**** (4/5 stars)
The last time I saw Yak was at the Moth Club in Hackney (it was brilliant!). Back then they had only released a few singles, but they had already established themselves as one of the most exciting live bands in the UK music scene. I say live band because their adrenalized debut album, Alas Salvation, is not an album you would listen to on a Sunday evening with a glass of red wine. Like many punk bands, their music is communal, made for being played live at places like the Dingwalls – a small venue, full of people (young and old), surging energy and sweaty limbs.
With their name literally up in lights at the back of the stage, Yak began their set with a synth whirl of sound, which fell into the rowdy melody of ‘Harbour the Feeling’. A song with a contagiously catchy chorus that had the audience chanting. Every one of Yak’s songs had a stomping bass line, take ‘Victorious’, and a catchy riff, like ‘Take it’, that boiled up into a crescendo of psychedelic rock euphoria. Of course, all of this is made better with the crowd, who in a frenzy formed a whirlpool of bodies. Enter if you dare.

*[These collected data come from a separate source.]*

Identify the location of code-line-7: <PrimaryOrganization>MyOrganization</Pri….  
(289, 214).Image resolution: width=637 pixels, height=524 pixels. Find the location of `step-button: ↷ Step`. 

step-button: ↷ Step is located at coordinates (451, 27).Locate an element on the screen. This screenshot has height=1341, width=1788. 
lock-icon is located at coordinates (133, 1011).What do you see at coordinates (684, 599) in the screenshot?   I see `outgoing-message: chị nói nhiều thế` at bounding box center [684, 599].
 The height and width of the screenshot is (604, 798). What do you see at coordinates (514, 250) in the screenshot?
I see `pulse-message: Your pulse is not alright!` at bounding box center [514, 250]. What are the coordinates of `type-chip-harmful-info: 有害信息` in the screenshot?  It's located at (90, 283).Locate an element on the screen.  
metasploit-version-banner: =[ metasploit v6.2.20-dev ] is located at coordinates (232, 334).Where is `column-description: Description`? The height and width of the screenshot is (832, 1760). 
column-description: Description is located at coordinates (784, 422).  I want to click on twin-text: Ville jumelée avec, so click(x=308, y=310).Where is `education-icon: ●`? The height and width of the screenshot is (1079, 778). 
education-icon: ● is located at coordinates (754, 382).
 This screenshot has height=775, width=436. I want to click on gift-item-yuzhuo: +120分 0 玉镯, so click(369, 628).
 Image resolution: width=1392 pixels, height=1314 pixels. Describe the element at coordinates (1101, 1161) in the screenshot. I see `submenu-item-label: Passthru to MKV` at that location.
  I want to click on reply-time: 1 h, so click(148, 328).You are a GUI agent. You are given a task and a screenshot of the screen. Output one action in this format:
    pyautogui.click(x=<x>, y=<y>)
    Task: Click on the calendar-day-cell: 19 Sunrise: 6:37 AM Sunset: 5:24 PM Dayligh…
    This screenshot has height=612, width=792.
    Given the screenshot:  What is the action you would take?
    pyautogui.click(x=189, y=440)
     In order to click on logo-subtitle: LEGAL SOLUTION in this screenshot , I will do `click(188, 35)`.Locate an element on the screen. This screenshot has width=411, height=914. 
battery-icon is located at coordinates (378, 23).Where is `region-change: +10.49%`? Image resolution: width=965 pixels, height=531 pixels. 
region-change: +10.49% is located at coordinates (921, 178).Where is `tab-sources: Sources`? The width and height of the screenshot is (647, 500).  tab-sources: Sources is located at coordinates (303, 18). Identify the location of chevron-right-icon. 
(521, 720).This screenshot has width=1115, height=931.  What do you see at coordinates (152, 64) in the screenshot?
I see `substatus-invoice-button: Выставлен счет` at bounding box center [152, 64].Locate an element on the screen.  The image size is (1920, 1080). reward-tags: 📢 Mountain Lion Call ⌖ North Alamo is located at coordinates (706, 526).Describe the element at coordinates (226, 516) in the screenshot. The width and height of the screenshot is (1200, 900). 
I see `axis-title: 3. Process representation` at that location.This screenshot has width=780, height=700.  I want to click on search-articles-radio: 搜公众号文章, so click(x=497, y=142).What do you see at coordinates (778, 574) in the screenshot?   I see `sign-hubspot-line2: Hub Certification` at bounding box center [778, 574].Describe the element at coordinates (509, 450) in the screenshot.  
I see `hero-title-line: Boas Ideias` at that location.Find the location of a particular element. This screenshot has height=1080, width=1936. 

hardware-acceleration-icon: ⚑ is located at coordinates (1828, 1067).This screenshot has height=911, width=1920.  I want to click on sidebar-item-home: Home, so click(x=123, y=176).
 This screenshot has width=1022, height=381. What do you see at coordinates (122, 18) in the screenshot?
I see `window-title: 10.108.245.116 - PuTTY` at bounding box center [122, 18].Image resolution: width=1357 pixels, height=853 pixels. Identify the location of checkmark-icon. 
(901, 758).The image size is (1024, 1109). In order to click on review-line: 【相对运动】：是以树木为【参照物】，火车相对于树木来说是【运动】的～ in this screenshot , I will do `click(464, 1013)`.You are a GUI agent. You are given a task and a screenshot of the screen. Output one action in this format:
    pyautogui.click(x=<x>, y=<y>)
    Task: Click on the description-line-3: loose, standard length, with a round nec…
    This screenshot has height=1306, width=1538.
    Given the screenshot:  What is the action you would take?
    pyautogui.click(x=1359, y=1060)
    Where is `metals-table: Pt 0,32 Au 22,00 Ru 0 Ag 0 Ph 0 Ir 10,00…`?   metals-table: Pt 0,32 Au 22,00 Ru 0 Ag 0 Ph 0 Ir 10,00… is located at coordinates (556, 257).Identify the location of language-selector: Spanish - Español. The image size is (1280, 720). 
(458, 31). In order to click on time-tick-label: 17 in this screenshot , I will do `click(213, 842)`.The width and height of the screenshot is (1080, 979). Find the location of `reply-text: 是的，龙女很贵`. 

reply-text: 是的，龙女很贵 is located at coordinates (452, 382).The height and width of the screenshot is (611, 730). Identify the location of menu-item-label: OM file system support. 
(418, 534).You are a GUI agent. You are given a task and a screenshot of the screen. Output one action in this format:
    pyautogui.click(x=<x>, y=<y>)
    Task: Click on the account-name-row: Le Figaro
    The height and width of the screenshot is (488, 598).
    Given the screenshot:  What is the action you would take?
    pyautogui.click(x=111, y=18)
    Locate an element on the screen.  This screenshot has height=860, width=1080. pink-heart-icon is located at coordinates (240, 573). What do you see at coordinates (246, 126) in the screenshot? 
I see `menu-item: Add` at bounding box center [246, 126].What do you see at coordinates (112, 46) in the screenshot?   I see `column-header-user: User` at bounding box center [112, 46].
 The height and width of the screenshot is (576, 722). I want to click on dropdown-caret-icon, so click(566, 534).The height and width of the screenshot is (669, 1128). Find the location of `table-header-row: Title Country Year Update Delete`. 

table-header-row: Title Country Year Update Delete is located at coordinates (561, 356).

However, Yak are not just a band whose music is uncontrollably intoxicating. The band’s performance really reinforced the music’s blaze. Their dynamics on the stage were brilliantly thought out, even though at the time, it seemed completely erratic. The underlying rhythm section of Elliot Rawson (on drums) and Andy Jones (on bass) glued it all together. I was pleased to see that not all their songs were punk uproars, but had light as well as shade. With the song ‘Smile’, frontman Oli Burslem fluctuated from jittery whispers to full on howls, while viciously strumming at his guitar. The audience were unsure whether to stare in awe or to leap in hysteria. A wave of energy release and a crash of bodies ensued – much to the delight of Burslem who chucked himself into the sea of arms. Burslem (who is probably tired of his comparison to Mick Jagger) showed himself to be a truly natural performer.
During some points in the set, their songs sometimes went off on a tangent of noise, that was deafeningly loud and was so unconventional that it was hard to comprehend it – think The Velvet Underground mixed with The Hives. Yet, at this point, I was already lost in the swelling crowd and my eyes were too preoccupied with Burslem, who was hanging from the ceiling, that it didn’t bother me.
At the end of the gig, everyone was eager for an encore. It didn’t happen. Yak are a band that give it all in a dizzy, unstoppable fashion. They refuse to be predictable or clichéd. Yeah, I suppose encores are for losers then (or at least in their opinion they are).
Catch Yak on their UK tour at Scala on the 27th October – you will get tinnitus but it will be worth it.